In the decades since, the literary confluence of decadence and Catholicism has lost the creative inspiration it held for those of the “Naughty Nineties” and of the interwar high-modernist period. Certain proclivities detectable in Graham Greene and Muriel Spark are nonetheless “far subtler” than the marriage of decadence and orthodoxy in Waugh (181). “More and more,” Lockerd writes in his book’s final, elegiac sentence, “decadent Catholicism can only be found in the faintest dying echoes” (181, 191). It’s not that either decadence or Catholicism per se has disappeared from English literature—just that these tendencies have apparently drifted inexorably apart since the generation of Eliot and of Ronald Firbank.

Firbank, by the way, seems a logical exhibit A for anyone wanting to make a case for decadent Catholicism’s modernist afterlife. And though Lockerd devotes several substantial pages to Firbank’s work, I can’t help feeling that this relatively understudied modernist deserved a whole chapter. Other omissions are more keenly felt—such as when, after all his sustained attention to Ash-Wednesday in the Eliot chapter, Lockerd declines to take up the poet’s Four Quartets. The narrative continuum so persuasively established by the rest of this chapter, from Eliot’s early poems up through Ash-Wednesday, thus never receives the denouement many readers will reasonably expect.
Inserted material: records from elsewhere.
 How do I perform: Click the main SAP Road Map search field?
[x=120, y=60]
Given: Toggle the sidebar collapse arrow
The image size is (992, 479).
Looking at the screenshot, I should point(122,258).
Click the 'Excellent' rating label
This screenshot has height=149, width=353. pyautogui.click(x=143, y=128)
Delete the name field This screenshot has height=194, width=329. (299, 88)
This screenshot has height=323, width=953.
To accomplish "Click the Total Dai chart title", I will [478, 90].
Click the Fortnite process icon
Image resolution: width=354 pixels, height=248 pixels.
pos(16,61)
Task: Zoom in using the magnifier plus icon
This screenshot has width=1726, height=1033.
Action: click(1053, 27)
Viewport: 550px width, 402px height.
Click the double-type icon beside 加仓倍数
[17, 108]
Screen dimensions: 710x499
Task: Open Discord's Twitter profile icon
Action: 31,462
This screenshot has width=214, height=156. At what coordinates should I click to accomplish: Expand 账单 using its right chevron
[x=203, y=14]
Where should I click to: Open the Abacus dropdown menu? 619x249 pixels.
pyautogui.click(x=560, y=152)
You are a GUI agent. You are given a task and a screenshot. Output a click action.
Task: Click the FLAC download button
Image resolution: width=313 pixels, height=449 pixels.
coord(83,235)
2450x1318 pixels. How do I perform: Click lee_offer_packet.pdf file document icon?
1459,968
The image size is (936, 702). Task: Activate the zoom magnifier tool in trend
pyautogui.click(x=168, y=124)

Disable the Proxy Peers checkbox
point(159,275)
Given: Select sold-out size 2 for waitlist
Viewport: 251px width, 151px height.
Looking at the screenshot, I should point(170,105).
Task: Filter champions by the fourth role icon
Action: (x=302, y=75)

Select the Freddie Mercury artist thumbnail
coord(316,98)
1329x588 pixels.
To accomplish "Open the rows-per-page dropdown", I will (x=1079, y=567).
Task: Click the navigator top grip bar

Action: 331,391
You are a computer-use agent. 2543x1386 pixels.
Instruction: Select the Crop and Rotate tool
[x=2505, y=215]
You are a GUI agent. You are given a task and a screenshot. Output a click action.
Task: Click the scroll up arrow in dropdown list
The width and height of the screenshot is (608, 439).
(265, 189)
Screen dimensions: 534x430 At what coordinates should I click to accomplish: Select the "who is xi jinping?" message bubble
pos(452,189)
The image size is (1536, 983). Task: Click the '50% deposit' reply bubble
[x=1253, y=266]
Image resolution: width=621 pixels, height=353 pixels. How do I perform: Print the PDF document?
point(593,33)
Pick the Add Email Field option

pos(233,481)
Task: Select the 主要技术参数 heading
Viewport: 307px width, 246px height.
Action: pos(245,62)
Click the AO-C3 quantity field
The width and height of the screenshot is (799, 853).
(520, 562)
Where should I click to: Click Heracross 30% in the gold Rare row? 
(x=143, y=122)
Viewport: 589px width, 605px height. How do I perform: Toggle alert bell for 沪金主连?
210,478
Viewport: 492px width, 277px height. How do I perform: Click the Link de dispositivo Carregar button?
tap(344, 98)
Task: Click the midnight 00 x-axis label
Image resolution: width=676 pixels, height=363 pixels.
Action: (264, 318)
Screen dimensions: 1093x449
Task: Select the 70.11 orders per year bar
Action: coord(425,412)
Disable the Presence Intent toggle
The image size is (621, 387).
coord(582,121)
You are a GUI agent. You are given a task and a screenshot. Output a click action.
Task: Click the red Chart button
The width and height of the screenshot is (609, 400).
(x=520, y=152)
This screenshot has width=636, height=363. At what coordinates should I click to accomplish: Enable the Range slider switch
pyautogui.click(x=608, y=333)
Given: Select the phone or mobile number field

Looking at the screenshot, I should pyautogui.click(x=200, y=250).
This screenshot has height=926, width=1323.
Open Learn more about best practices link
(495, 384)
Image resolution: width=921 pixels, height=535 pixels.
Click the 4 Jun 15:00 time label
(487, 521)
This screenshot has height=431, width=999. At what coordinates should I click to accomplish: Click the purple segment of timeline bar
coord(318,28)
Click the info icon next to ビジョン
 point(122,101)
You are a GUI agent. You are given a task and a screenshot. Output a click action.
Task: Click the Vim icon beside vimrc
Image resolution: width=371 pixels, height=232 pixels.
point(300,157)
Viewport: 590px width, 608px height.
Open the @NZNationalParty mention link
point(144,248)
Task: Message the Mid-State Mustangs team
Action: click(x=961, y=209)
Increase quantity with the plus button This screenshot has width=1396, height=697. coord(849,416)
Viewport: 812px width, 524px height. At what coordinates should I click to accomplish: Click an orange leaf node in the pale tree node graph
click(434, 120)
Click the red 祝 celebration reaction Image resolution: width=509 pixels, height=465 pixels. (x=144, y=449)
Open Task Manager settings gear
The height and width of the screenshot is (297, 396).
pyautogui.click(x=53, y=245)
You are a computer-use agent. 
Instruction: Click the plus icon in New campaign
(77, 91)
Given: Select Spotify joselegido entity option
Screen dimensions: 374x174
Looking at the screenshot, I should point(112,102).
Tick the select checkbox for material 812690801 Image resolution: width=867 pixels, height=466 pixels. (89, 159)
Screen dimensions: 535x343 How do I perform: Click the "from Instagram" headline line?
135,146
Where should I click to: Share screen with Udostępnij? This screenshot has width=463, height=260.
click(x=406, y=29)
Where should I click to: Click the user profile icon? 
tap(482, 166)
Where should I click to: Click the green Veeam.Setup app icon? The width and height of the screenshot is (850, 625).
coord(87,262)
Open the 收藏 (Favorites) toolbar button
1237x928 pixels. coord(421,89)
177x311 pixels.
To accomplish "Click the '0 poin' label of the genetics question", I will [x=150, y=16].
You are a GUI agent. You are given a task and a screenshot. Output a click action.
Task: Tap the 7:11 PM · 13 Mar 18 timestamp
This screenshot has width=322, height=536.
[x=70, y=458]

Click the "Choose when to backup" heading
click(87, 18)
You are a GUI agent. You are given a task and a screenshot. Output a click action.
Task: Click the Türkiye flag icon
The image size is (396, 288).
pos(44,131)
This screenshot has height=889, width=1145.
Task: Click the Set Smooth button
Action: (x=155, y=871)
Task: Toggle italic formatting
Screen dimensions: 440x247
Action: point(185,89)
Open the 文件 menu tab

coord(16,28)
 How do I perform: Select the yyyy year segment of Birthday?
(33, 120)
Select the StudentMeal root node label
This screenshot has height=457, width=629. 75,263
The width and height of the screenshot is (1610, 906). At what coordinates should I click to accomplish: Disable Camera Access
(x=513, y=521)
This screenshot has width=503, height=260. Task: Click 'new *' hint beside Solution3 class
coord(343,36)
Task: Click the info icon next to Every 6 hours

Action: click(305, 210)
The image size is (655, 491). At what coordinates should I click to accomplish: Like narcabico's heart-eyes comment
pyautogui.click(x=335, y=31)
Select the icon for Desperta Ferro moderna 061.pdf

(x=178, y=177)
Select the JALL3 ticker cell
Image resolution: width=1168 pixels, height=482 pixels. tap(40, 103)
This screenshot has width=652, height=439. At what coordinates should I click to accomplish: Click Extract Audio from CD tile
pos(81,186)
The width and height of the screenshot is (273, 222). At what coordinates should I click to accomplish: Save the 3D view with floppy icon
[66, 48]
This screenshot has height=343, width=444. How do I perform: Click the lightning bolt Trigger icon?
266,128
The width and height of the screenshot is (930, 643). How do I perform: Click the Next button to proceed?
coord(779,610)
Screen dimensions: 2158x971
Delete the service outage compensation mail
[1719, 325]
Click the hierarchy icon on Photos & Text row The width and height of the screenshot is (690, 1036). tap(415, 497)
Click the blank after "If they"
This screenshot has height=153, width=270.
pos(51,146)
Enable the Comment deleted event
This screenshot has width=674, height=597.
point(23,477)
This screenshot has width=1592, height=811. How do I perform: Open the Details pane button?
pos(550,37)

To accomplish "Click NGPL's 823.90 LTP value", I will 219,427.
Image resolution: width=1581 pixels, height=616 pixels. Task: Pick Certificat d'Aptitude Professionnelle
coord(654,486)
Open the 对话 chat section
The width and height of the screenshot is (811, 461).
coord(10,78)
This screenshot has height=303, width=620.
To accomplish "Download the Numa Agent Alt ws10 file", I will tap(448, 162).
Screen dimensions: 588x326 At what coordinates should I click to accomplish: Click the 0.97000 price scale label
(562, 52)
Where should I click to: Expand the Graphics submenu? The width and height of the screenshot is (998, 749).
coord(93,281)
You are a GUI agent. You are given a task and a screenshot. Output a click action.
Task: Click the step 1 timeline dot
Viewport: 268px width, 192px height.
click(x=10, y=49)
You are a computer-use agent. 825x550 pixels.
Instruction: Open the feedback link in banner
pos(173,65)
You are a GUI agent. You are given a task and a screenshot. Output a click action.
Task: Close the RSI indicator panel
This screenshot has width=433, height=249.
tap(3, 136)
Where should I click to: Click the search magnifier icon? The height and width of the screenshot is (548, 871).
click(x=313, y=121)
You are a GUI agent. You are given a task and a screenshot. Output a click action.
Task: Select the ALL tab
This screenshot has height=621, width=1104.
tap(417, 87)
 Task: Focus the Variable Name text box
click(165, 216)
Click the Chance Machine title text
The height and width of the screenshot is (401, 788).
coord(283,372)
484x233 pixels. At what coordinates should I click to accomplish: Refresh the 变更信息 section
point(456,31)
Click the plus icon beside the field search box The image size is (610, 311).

Finally, while Decadent Catholicism explicitly limits its purview of modernism to British and Irish writers, a few nods to other English-language literature would have provided welcome transnational context. Djuna Barnes’s Nightwood, for instance, with at its center the decadent queer Catholic Dr. Matthew O’Connor; or the “Bible stories” of Richard Bruce Nugent, a Harlem Renaissance artist and quintessential Black dandy who in the 1920s and ’30s wrote a whole series of these homoerotic fables—all in a style lifted straight from Oscar Wilde.

Speaking of style, I’m happy to report that Decadent Catholicism and the Making of Modernism proves worthy of its subject matter, unfolding as it does in an unhurried and eminently elegant prose. Yet as engaging as the writing is, readers will profit most from Lockerd’s fine-grained close readings and from the importance of his overall argument. The specific religious investments of late nineteenth-century decadence have indeed been underappreciated, even by the so-called new modernist studies: a field which has increasingly turned its attention to matters of religion. Finally, this study is welcome for its fresh, often reinvigorating perspectives on the decadents and the modernists themselves—and on the analogous ways in which all these writers went about the business of retrieving, and repurposing, “the pieces of a blasted religion” (ix).